MPOFI: Multichannel Partially Observed Functional Modeling for Defect Classification with Imbalanced Dataset via Deep Metric Learning

In modern manufacturing, most of the product lines are conforming. Few products are nonconforming but with different defect types. The identification of defect types can help further root cause diagnosis of production lines. With the sensing development, continuous signals of process variables can be collected in high resolution, which can be regarded as multichannel functional data. They have abundant information to characterize the process and help identify the defect types. Motivated by a real example from the pipe tightening process, we target at detect classification when each sample is a multichannel functional data. However, the available samples for each defect type are limited and imbalanced. Moreover, the functions are partially observed since the pre-tightening process before the pipe tightening process is unobserved.
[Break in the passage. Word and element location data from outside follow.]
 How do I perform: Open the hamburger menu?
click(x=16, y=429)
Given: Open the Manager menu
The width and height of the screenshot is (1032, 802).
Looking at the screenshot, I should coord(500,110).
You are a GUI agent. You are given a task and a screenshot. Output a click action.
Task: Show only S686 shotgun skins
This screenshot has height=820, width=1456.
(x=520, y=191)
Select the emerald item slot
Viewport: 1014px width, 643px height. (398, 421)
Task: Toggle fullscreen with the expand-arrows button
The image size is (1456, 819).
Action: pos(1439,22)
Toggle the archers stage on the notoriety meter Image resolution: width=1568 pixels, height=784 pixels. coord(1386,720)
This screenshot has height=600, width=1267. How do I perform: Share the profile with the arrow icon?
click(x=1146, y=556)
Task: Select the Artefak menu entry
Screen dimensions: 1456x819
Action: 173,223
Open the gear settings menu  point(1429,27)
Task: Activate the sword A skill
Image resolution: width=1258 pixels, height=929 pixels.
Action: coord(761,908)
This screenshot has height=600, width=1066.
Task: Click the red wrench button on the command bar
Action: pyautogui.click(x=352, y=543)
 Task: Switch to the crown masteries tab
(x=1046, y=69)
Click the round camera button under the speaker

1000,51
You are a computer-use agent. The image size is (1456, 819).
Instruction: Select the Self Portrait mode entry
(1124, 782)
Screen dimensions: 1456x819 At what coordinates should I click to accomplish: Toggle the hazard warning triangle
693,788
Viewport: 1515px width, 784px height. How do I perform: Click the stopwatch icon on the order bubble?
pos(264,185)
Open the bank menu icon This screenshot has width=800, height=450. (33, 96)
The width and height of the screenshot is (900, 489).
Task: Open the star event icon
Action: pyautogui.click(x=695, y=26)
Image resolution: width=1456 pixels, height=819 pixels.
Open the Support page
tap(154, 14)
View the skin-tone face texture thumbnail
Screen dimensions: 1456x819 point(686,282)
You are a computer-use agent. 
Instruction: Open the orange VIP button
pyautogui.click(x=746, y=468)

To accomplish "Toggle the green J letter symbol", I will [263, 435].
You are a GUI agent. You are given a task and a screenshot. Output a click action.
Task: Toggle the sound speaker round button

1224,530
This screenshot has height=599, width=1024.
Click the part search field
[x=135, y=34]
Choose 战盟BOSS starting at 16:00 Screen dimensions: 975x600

To classify the defect samples based on imbalanced, multichannel, and partially observed functional data is very important but challenging. Thus, we propose an innovative framework known as "Multichannel Partially Observed Functional Modeling for Defect Classification with an Imbalanced Dataset" (MPOFI). The framework leverages the power of deep metric learning in conjunction with a neural network specially crafted for processing functional data. This paper introduces a neural network explicitly tailored for handling multichannel and partially observed functional data, complemented by developing a corresponding loss function for training on imbalanced datasets. The results from a real-world case study demonstrate the superior accuracy of our framework when compared to existing benchmarks.